WTF?!

Jun. 2nd, 2008 10:10 pm
[personal profile] asterroc
Someone explain to me why this woman is being brought up on charges.


Teen accused of inducing abortion given pretrial probation
6/2/2008, 9:21 p.m. EDT
The Associated Press

SALEM, Mass. (AP) — A Lawrence teenager who was accused of taking anti-ulcer pills to induce an abortion has been given pretrial probation.

Amber Abreu was 18 when she prematurely delivered a baby girl weighing just 1 1/4 pounds at a Lawrence hospital in January 2007. The baby died, and Abreu was indicted by an Essex County grand jury on a charge of procuring a miscarriage.

Salem Superior Court Judge David Lowy Monday ordered Abreu to have mental health treatment as appropriate. If she complies with the order, the case will be dismissed in April 2009.

Prosecutors alleged that Abreu had taken the drug Misoprostol in an attempt to miscarry the baby.

© 2008 Associated Press. All Rights Reserved.

Date: 2008-06-04 02:52 am (UTC)
From: [identity profile] zandperl.livejournal.com
Hm, so viability could be part of the definition, and if this was a viable fetus, then "procuring a miscarriage" would be equivalent to murder rather than abortion? Huh.

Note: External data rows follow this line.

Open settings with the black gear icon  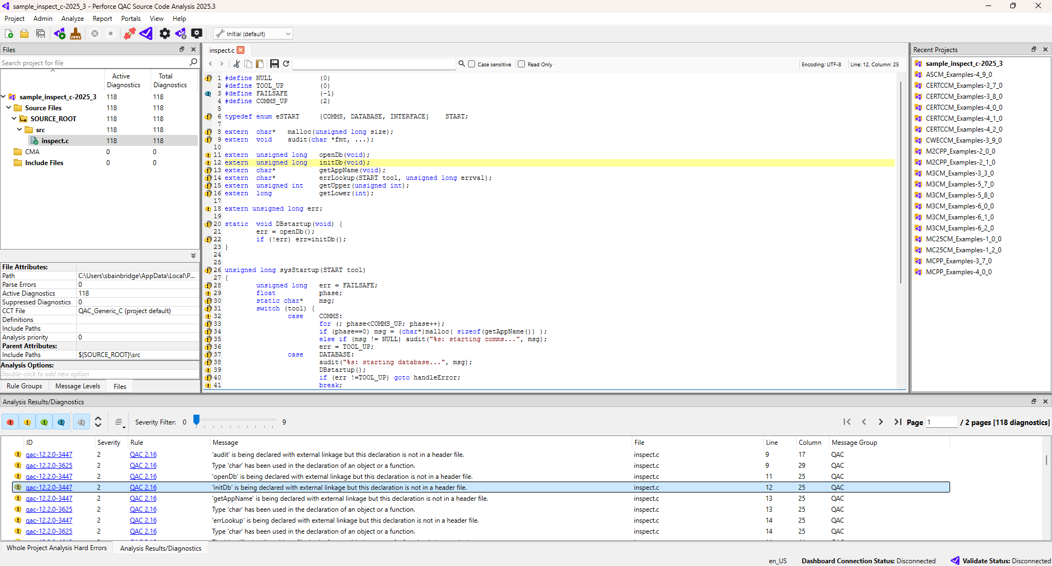164,34
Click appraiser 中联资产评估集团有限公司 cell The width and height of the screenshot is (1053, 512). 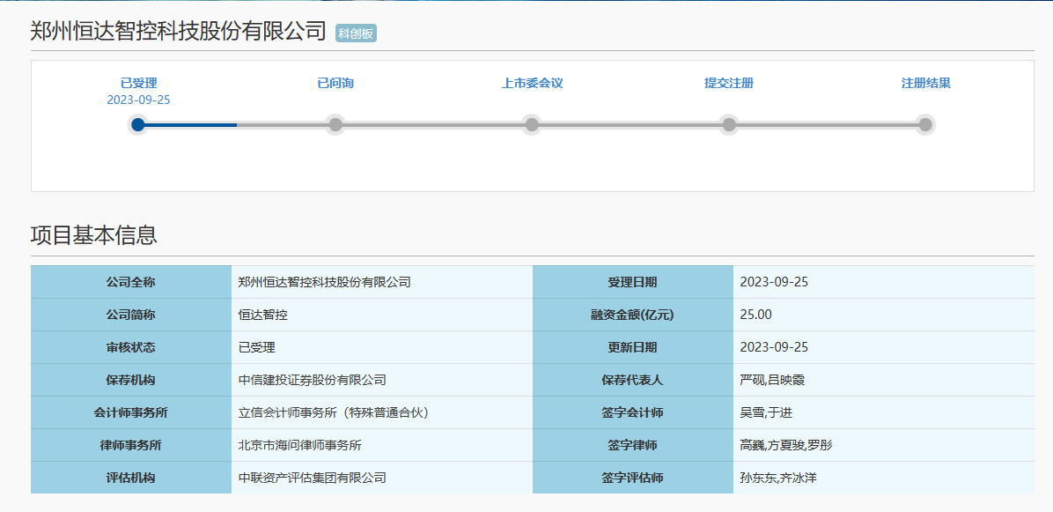coord(313,478)
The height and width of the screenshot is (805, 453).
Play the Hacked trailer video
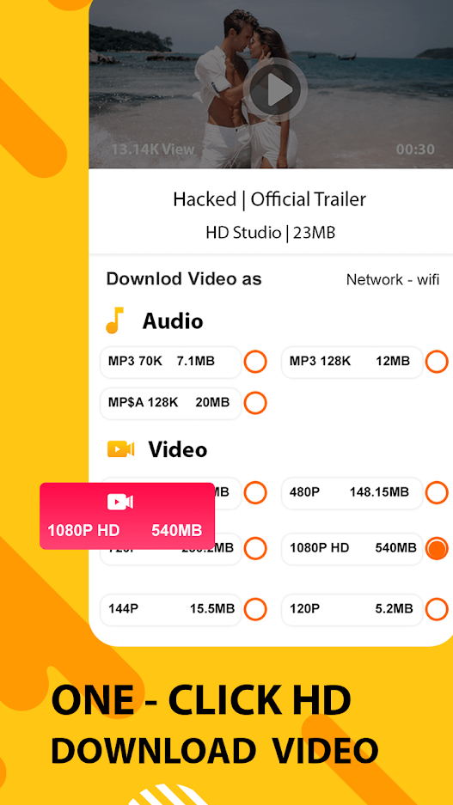coord(275,90)
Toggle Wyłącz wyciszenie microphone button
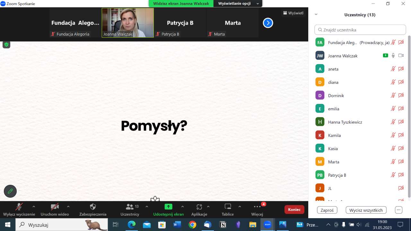Image resolution: width=411 pixels, height=231 pixels. 19,210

Date: 2008-06-04 03:22 am (UTC)
From: [identity profile] sammka.livejournal.com
it depends on the statute. cursory web search suggests that MA bans post-viability abortions and defines viability as after 24 weeks. It's not equivalent to murder, though, it's just that it's constitutional to ban abortions post-viability (and, possibly, also late-term but nonviable abortions; that's a grey area), so if they want to, they can. Plus, MA has procedural restrictions on abortions; a waiting period, and mothers must be given materials to explain what's going on. And only a licensed physician can perform one. Obviously this didn't happen here.

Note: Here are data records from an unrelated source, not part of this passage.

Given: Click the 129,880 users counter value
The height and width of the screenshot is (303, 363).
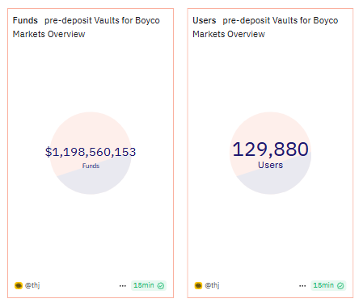Looking at the screenshot, I should pyautogui.click(x=271, y=149).
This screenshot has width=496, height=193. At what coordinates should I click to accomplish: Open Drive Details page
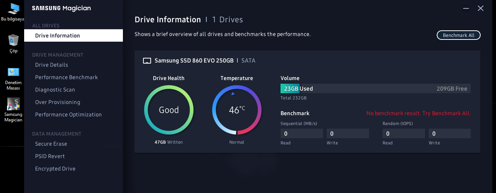[52, 65]
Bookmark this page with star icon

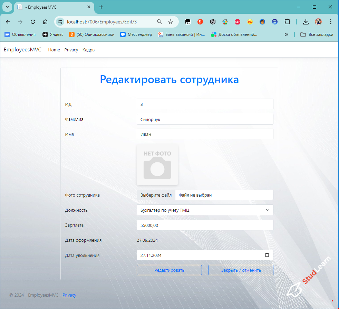[x=171, y=22]

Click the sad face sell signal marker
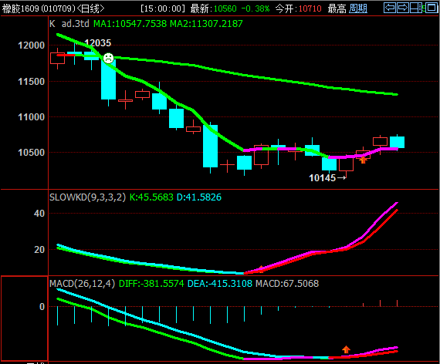108,58

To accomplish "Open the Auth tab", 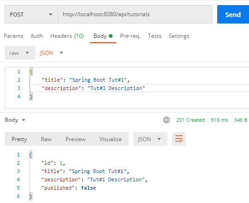I will pos(37,36).
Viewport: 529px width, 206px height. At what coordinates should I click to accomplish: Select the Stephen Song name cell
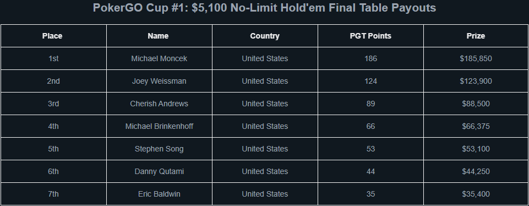pyautogui.click(x=159, y=149)
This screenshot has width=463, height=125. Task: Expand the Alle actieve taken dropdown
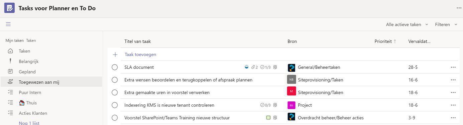coord(407,24)
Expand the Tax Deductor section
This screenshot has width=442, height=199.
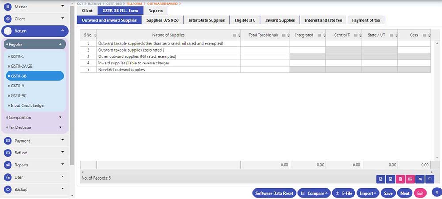[x=60, y=128]
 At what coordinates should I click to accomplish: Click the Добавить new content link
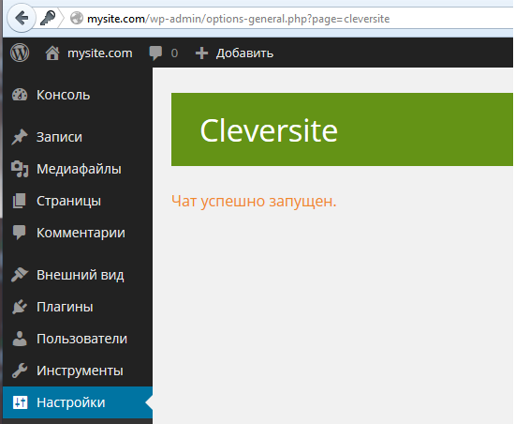click(244, 53)
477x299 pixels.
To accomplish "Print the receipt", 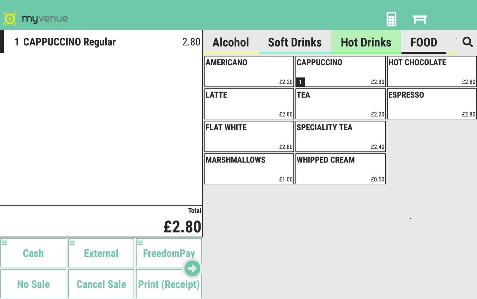I will click(x=169, y=284).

MA also has parental notification laws, but it looks like this girl was a little over 18.

Date: 2008-06-04 03:50 am (UTC)
From: [identity profile] zandperl.livejournal.com
So what's the actual charge, that she didn't file appropriate paperwork? Or misusing a prescription? Or is the abortion attempt itself? It sounds like according to the thing you linked, that the law applies to the doctors, not to an individual attempting to perform an abortion on herself. Man, law's confusing.

Date: 2008-06-04 11:57 am (UTC)
From: [identity profile] sammka.livejournal.com
Well, the article says it's the abortion itself, and, considering the fact that abortions are illegal after 24 weeks, that's possible. There's also the fact that MA prohibits abortions by anyone not a qualified physician. She isn't a physician. So there are a lot of ways in which the abortion itself was illegal in this situation.

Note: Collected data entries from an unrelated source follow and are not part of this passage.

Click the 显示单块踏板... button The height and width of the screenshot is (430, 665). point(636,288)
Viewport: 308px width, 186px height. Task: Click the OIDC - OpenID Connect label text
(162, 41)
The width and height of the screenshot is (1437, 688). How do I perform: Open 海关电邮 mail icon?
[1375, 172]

As for the failure to get informed consent, I can't find the original language, but I'd guess it applies to anyone performing an abortion, who would usually be doctors because the law requires them to be doctors. But it could apply to her as well, because, after all, she was in fact trying to perform an abortion. I'm guessing they're not charging her with that because it would be completely stupid, esp. when there are other charges (like the abortion itself) they could use.

Seriously, it looks to me like this is a complicated case. It doesn't say (and maybe it isn't known) why, after 25 whole weeks of pregnancy, she decided to try and get an abortion. She probably performed it on herself because she couldn't find a doctor willing to do it (even at around 23-24 weeks, doctors can get squeamish about it, understandably; fetuses born at that age have also lived). The fact that she was placed on suicide watch indicates that she may have had a mental health crisis that lead to her trying to abort a fetus that she'd previously accepted. In any case I don't really know whether I'd see this as a violation of anyone's right to choose in general.